Thursday, October 1, 2015

The Importance of Worldbuilding

I just read a kids book, which I'm not going to name and shame - I should review it as I was given it, but I don't feel qualified to do a full review of middle grade.

I can only assume the author, editors, and publisher assumed the target audience would not notice - but there is basically no world. There's no feeling that anything exists outside the story that's presented on the page (not all of which makes sense).

You can get away with that to an extent in a short story, but in a longer work - you have to build your world. Even if you choose to be lazier and write in a world closer to our own (supers, urban fantasy or contemporary/near future science fiction, you still need to give the reader that feel of a larger canvas they don't get to see.

All it takes to show this is casual mentions. Chinese colonies on Mars. In one of my (unpublished) stories I have the MC think about lands to the south where "people are burned black by the sun" - this used to be what white people believed about black people before we got a better understanding of genetics. If a bit of sun turns somebody brown, then obviously it's just that the sun is so intense they've all been burned black.
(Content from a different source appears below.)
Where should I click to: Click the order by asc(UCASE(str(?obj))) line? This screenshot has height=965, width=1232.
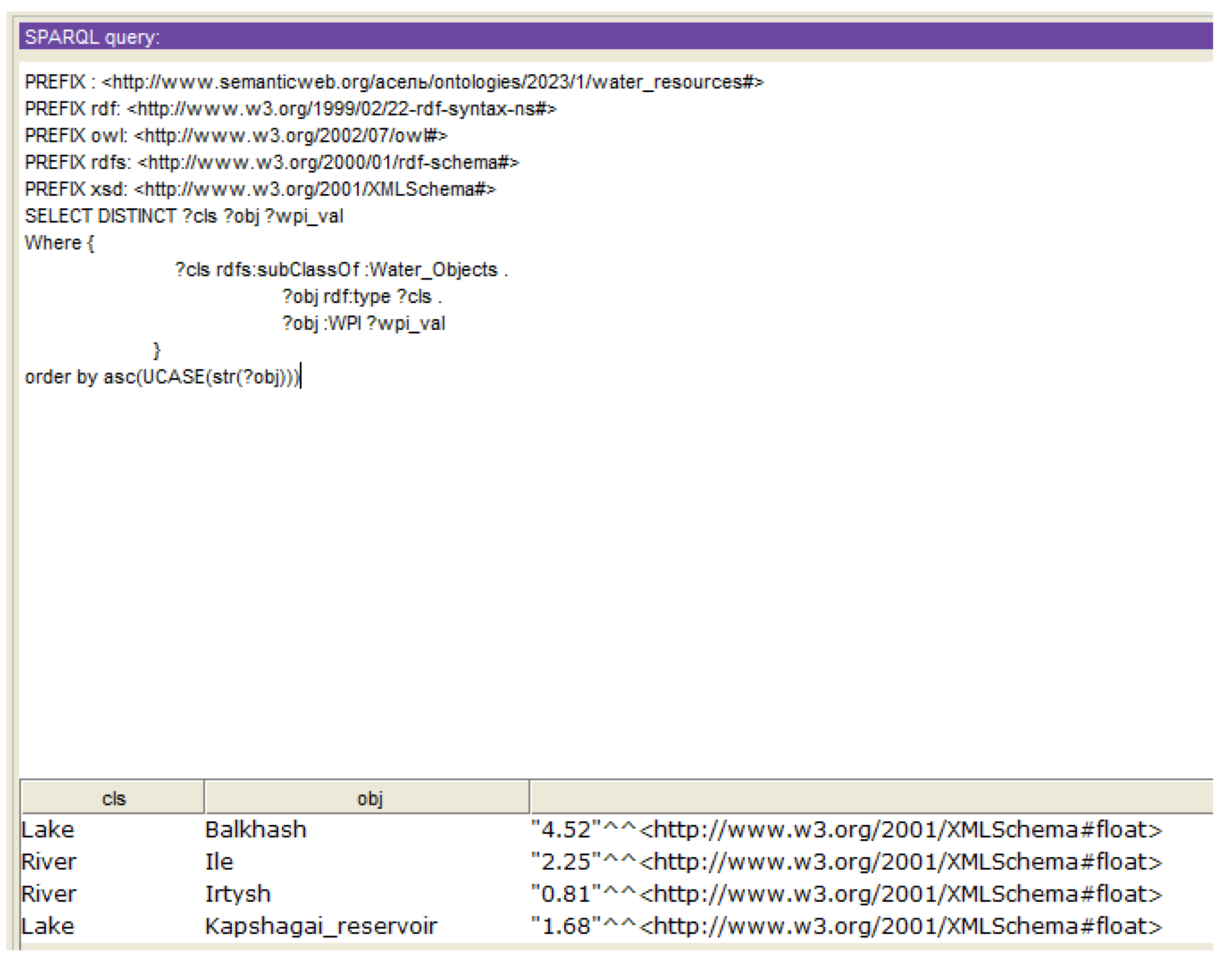click(x=163, y=376)
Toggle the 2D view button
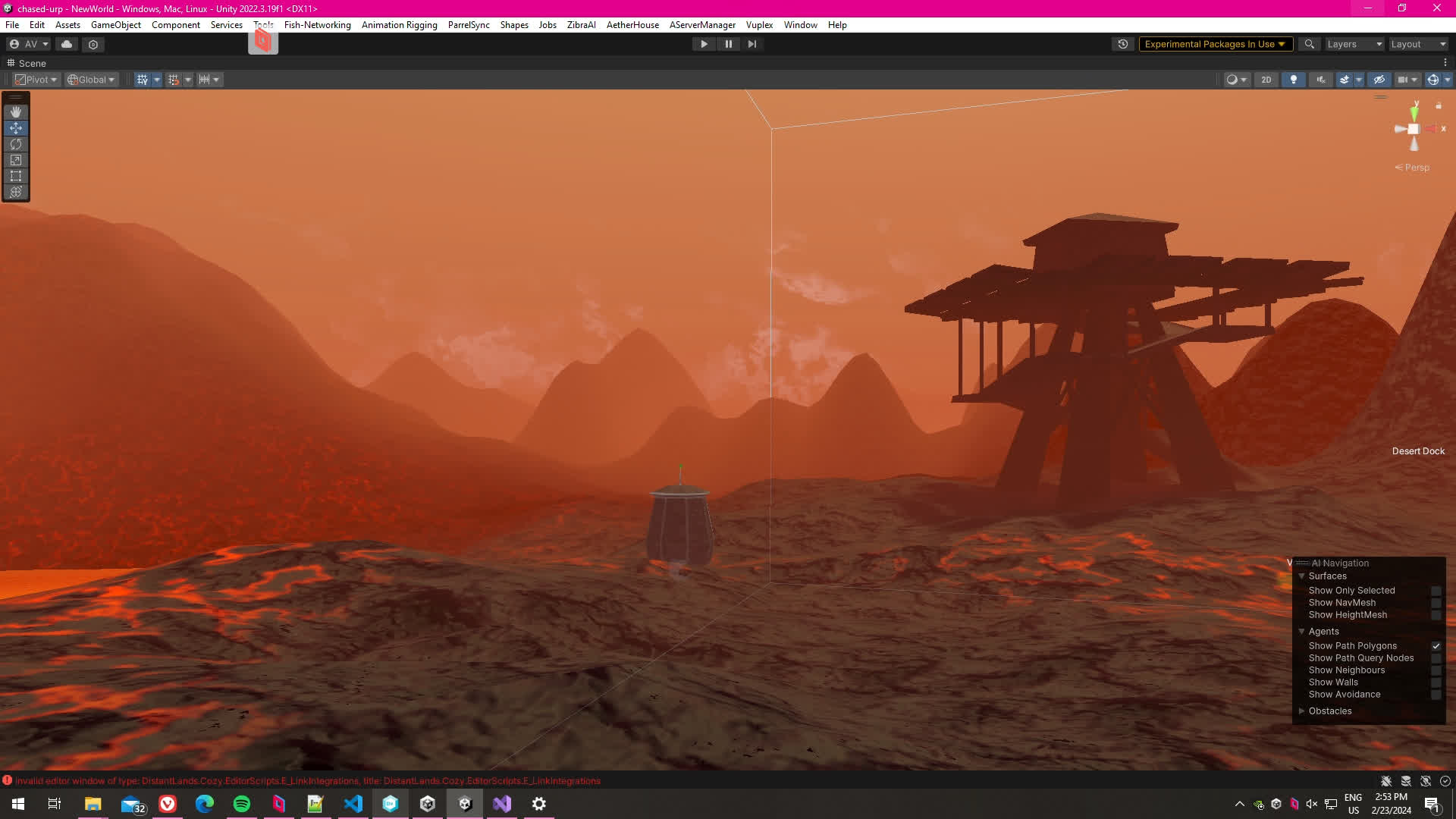 [1266, 80]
That line immediately tells you that there's a world outside the country the MC lives in, that there are black people in the world somewhere, the level of scientific knowledge they have about the world.

You don't have to know everything, especially if you're writing a single short story, but you need to give the reader that sense of not being told everything the author knows, those little hints about what might be going on off the page and between the adventures.

Otherwise, your story will feel hollow. I'm pretty sure kids notice that as much as adults.